Now, there’s actual data that shows more Americans than ever — and not just old folks — are taking prescribed drugs.
The Journal of the American Medical Association recently cited research showing that in 2012, 59 percent of Americans age 20 or over — roughly 3 in 5 — took prescription medication. That reflects a 16 percent increase from 2000. The percentage of Americans taking five or more prescriptions almost doubled during that 12-year time frame, to 15 percent.
Not surprisingly, older Americans take more prescription drugs, but the numbers continued to point upward even when age adjusted.
The researchers’ only real conclusion was an attempt to connect the increased use with the U.S. obesity rate (estimated at 34.9 percent for adults and 17 percent for children in the latest numbers from the Centers for Disease Control and Prevention).
Eight of the 10 most prescribed drugs in the U.S. are for diabetes, high cholesterol, hypertension and heart failure, ailments linked to carrying excess poundage.
However, the study found a generalized increase in prescription usage, although those who contend Americans take too many antibiotics will celebrate a 26 percent reduction there.

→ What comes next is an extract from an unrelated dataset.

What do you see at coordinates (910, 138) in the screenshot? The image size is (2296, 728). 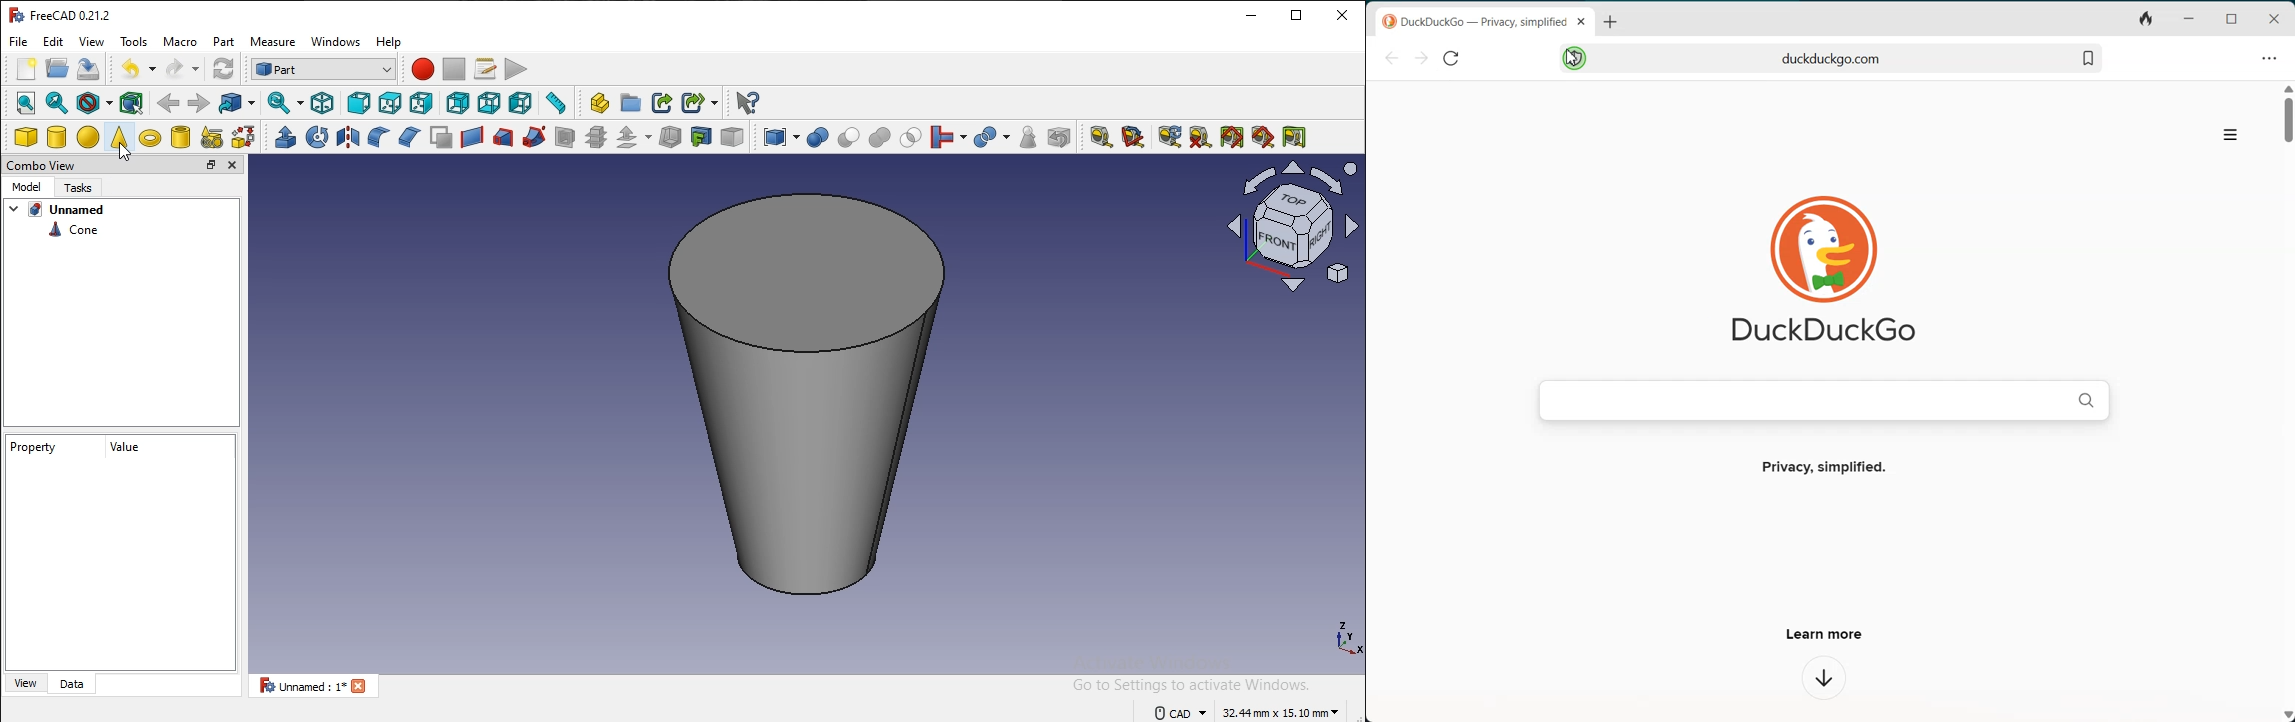 I see `intersection` at bounding box center [910, 138].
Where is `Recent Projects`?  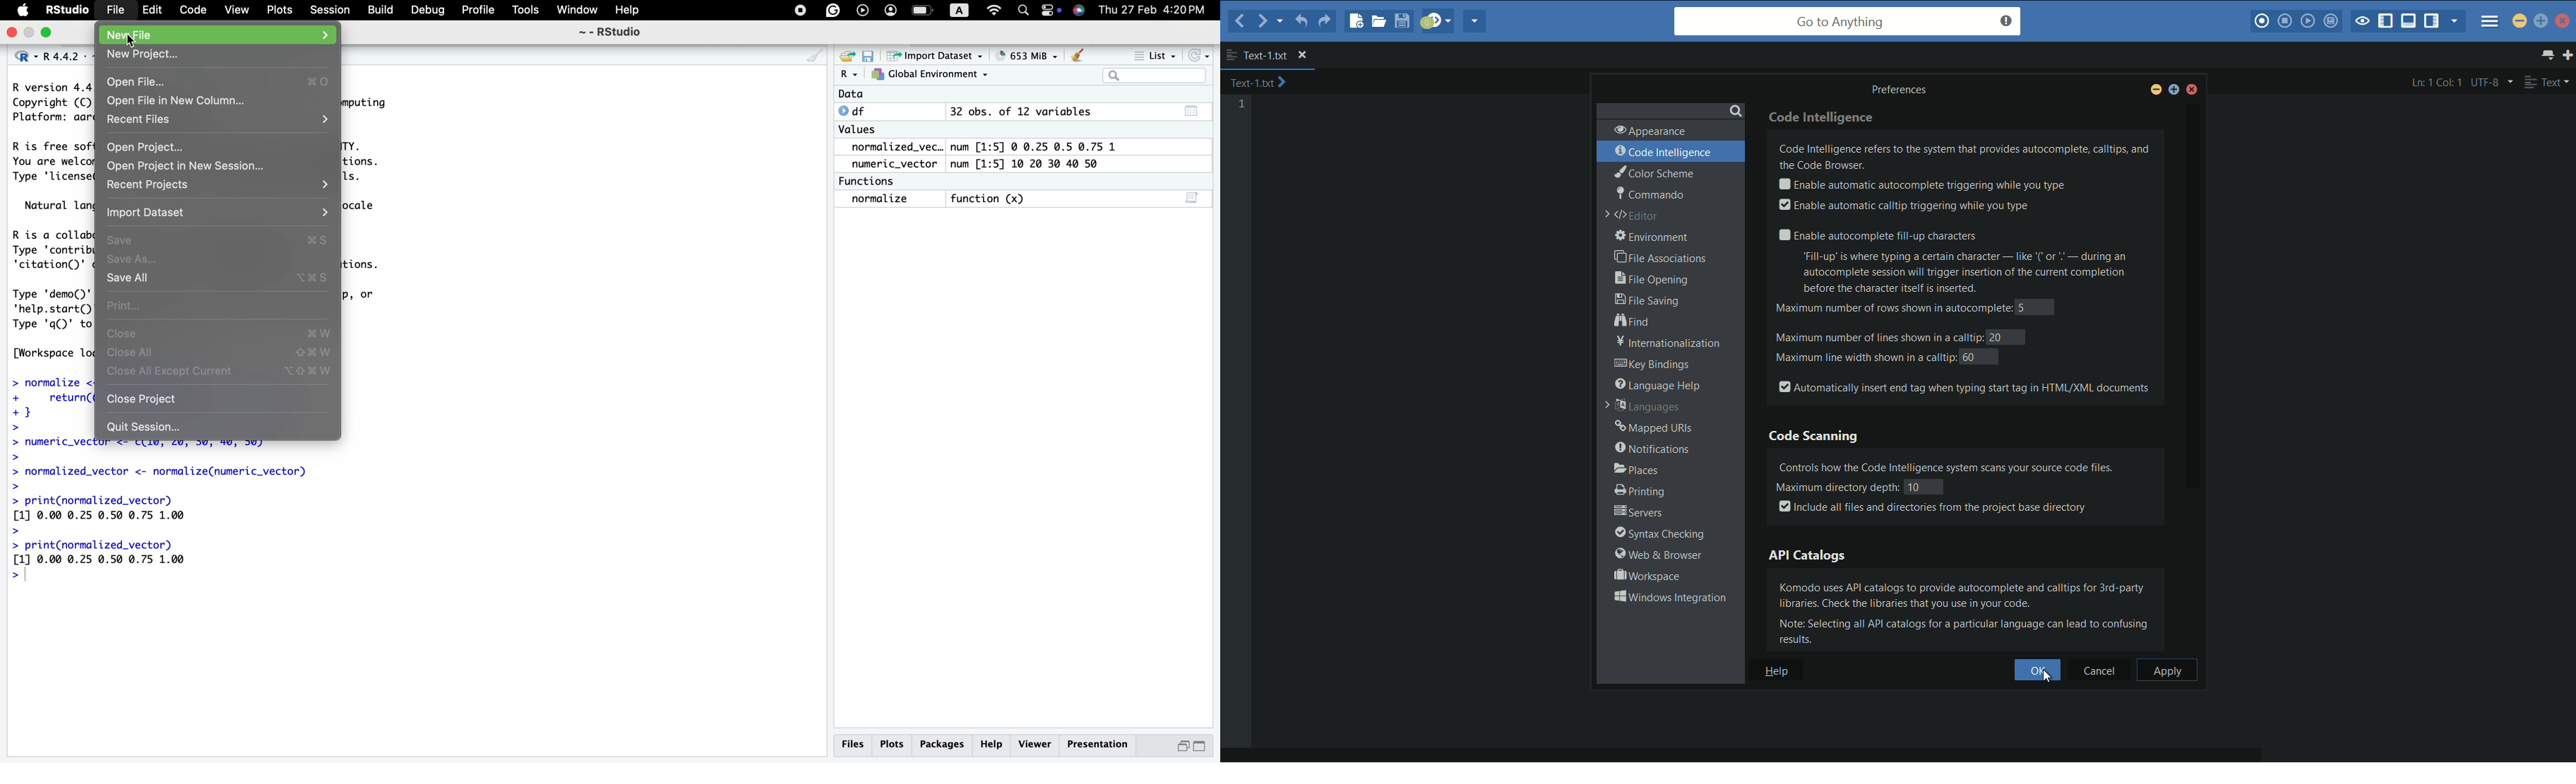 Recent Projects is located at coordinates (152, 185).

So excuse us for a “well duh” reaction to this study, although we’re not going to criticize the researchers’ work. There’s nothing wrong with compiling such data to gauge public health trends.
We’ll offer some non-scientific assessments. People don’t like to be sick and either can’t afford or don’t want to be away from workplaces where employees are constantly asked to do more with less.
They don’t like pain, physical or mental.
They don’t like getting old and want to keep grains of sand in the top of the hourglass as long as possible.
They possess the most basic human instinct — staying alive.
There are a lot more pills available these days to address those issues. Doctors prescribe them, pharmacists dispense them and people take them.
Actually it’s kind of simple, isn’t it?